Por aquellos tiempos Franco inauguraba de una tacada el sanatorio de Piñor y el salto de As Conchas, vestido de militar, como invicto caudillo que era, salpicados los cruces de su guardia personal militarizada, y tramos de la carreta o toda ella patrullados por la guardia Civil de tricornio y capote. Con aquel despliegue no se movía ni el sursum corda.

Cada lustro o menos reaparecían los asfaltadores recubriendo la carretera, arrastrando sus pesados carros bañera con el betún caliente, que un peón, manga en ristre, iba regando mientras otros dos o tres o más lanzaban paladas de fina arena sobre el aun ardiente chapapote, lo que aprovechábamos para untar nuestras zapatillas y darle durabilidad al esparto.

Cada año, a principios del estío, batallones desde el campamento de O Cumial y del acuertelamiento de San Francisco subían de madrugada, en permanente ronroneo, carretera de Celanova adelante, llevando pesados morteros en  mulas, casi todos en alparagatas y buzos con correajes, vigilados o disciplinados en su marcha por alféceres y tenientes a caballo, bajo las órdenes del regordete teniente coronel, que nosotros decíamos Chico, Chico, porque así se dirigía a la tropa ambulante hasta el campo de tiro de Toén. El retorno al atardecer era como más deslavazado.

Gentes venidas desde las tierras de Celanova o a Baixa Limia, y aún las de vecinas aldeas, fueron colmando una barriada en la que sobresalían el salón Casablanca, de Floreano Velo, bar y sala de fiestas en edificio aun hoy en pie y de borrosas letras donde todos los domingos imponentes bailes en competencia, podría decirse, con Las Cabañas en el barrio de O Couto; casas dispersas de una planta, algunos chalets, manzanas en la cuesta como la llamábamos. las pandillas se esparcían por el campo del Feijoo o mejor Riestra dando patadas a cualquier balón, de donde luego nacería el Casablanca CF (donde el entrenador César Silva, Cóser, contaba con los memorables Madriles, portero en Primera; Evaristo, en Segunda; Quico, habilidoso que no llegaría; Luisín, en Primera con el Depor; el contundente Joja, Mascarón, pronto profesional del volante; Pepín, habilidoso emigrado antes de hacer carrera; el muy habilidoso Noliño, al que le decisión paterna encaminó por otra vía;  Parras, que jugaría en Segunda; los Chichos, Iglesias y Boli, que no  hicieron carrera en este fútbol y si en su profesión de bancario y maestro en FP; Bande, en varios equipos de categoría regional, y Bolita, que la haría en el fútbol militando en el Ourense y en Primera…), tras el cual Valerio (que el honor tuvo de que así se llamase el camino por donde vagaba a mediodía), un singular toliño, de interminables carrerillas a pesar de una oblicua cojera. Más abajo, el excéntrico Celso Rego nos hacía sudar empujando en duros remontes, subido él en su carro de ruedas de madera herradas, hasta Parada, con el premio por remolcarle, acomodarse en el carro con balderas, que en temeraria bajada amagaba con atropellar a toda cuanta leiteira o rianxeira de regreso, que yacía por las cunetas volcando lo no vendido; Manolo Carballo, fogueado en el oficio en la peluquería Sol, del Posío, se establecía a medio camino; narrador sin igual, más iba mi padre a cortarse el pelo por lo que le contaba que por la destreza en el oficio, que mucha era.

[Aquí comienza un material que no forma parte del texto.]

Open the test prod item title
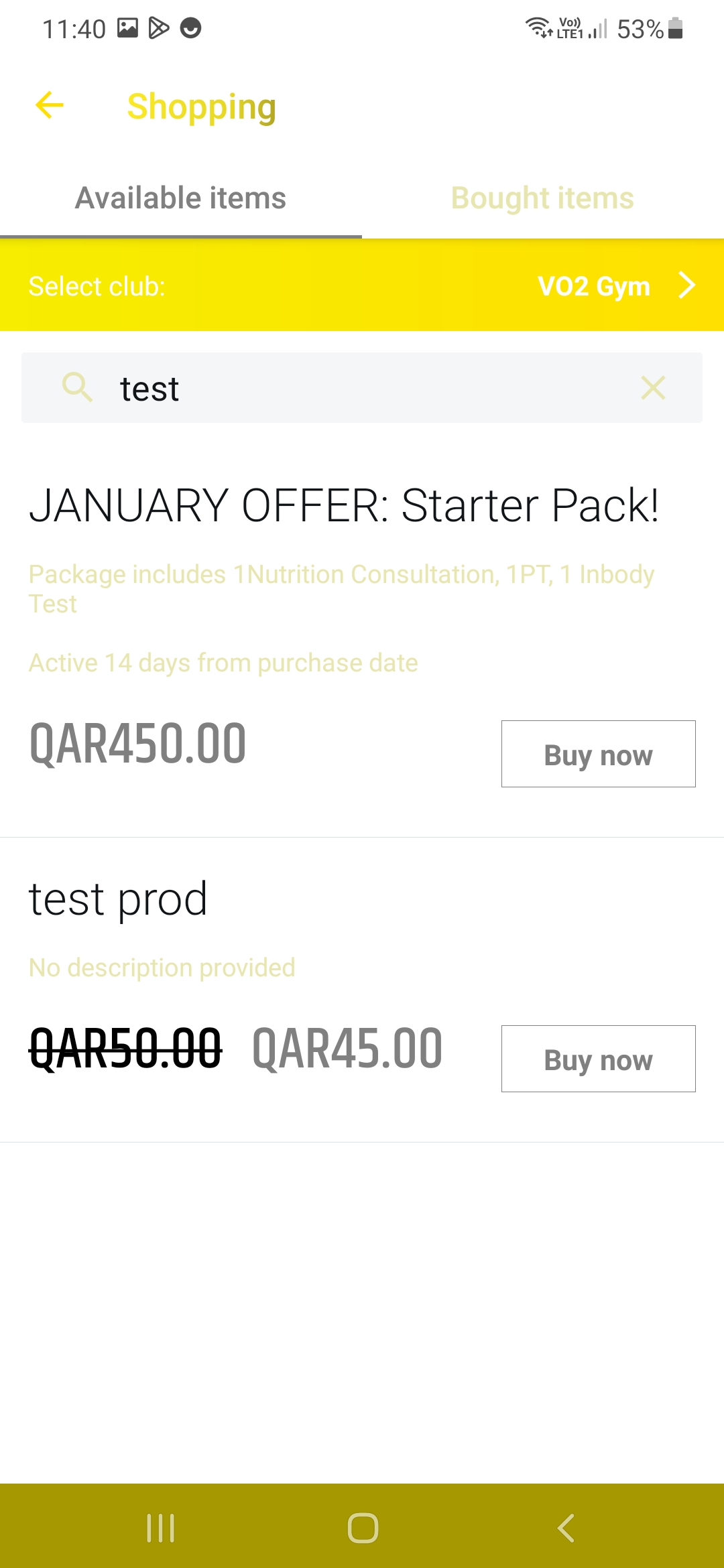This screenshot has width=724, height=1568. click(118, 899)
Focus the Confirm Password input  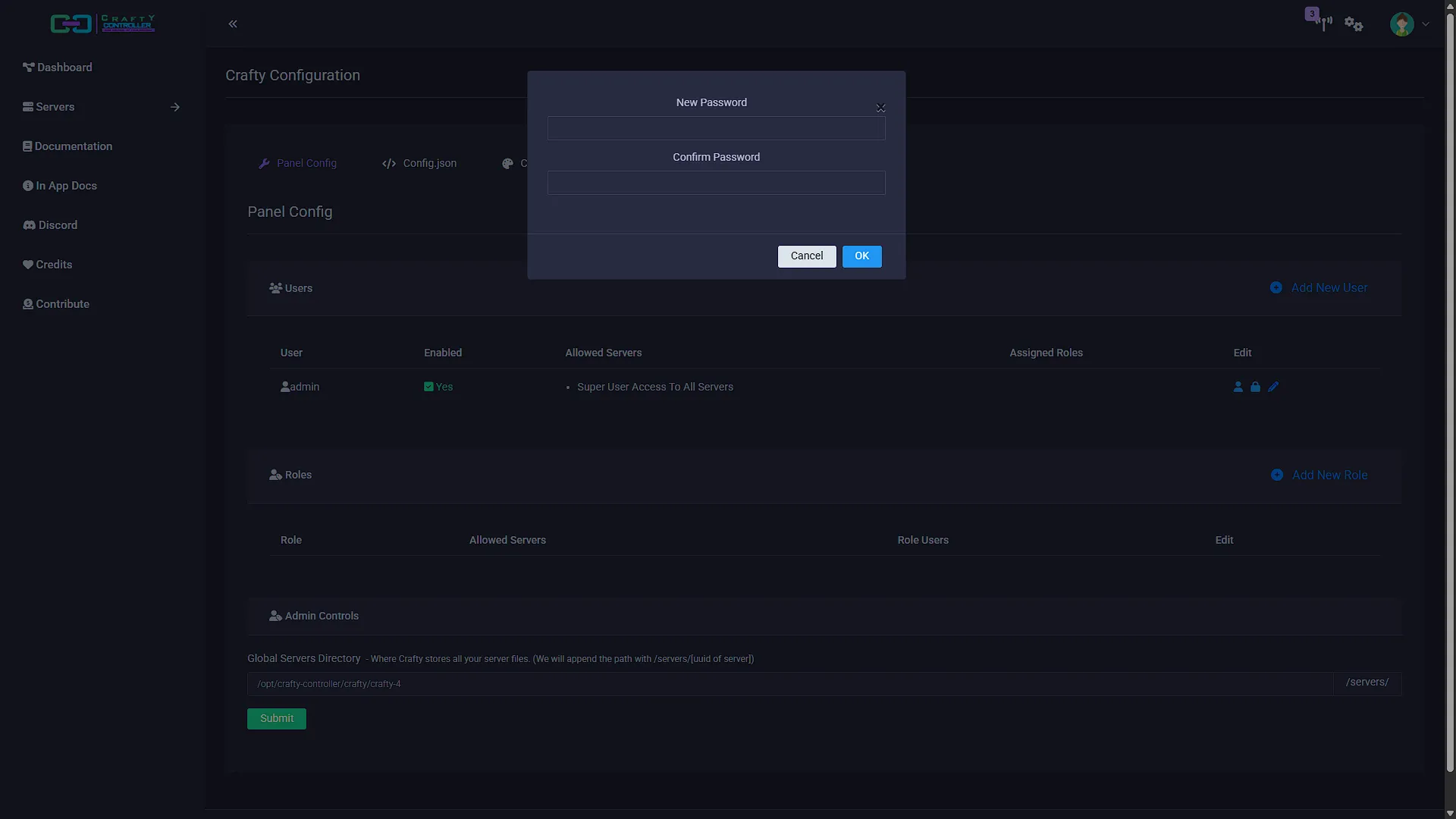click(x=716, y=183)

Un singular Barrio, como otros habrá, que bullía en vida y donde las mujeres, a tenor de la época, llevaban una vida de recogimiento en sus hogares, mientras los varones en sus ocios vagaban entre vasos, cafés, dominós o partidas de cartas, y los golfetes daban también su proyección, sin entender el calificativo al pie de la letra si no que debe traducirse por activos adolescentes y jóvenes, de los que algunos, además del fútbol, organizaban juegos atléticos en el campo Riestra donde Jandrís se intitulaba campeón de altura del año pasado porque por más que incapaz de renovar el título, de eso presumía; una barriada que podía colocar cualquier domingo a docenas de patinetes de cajas de bolas rumbo a Celanova a donde nunca se llegaba, porqué, fatigados, conformes con avistar las cuestas de Vilanova, dábamos la vuelta so pretexto de no llegar a comer a casa. Otro, los menos activos, echaban partidas de julepe o subastado en pleno campo, bajo los sones del impenitente bombardino de un Rego de Moreiras.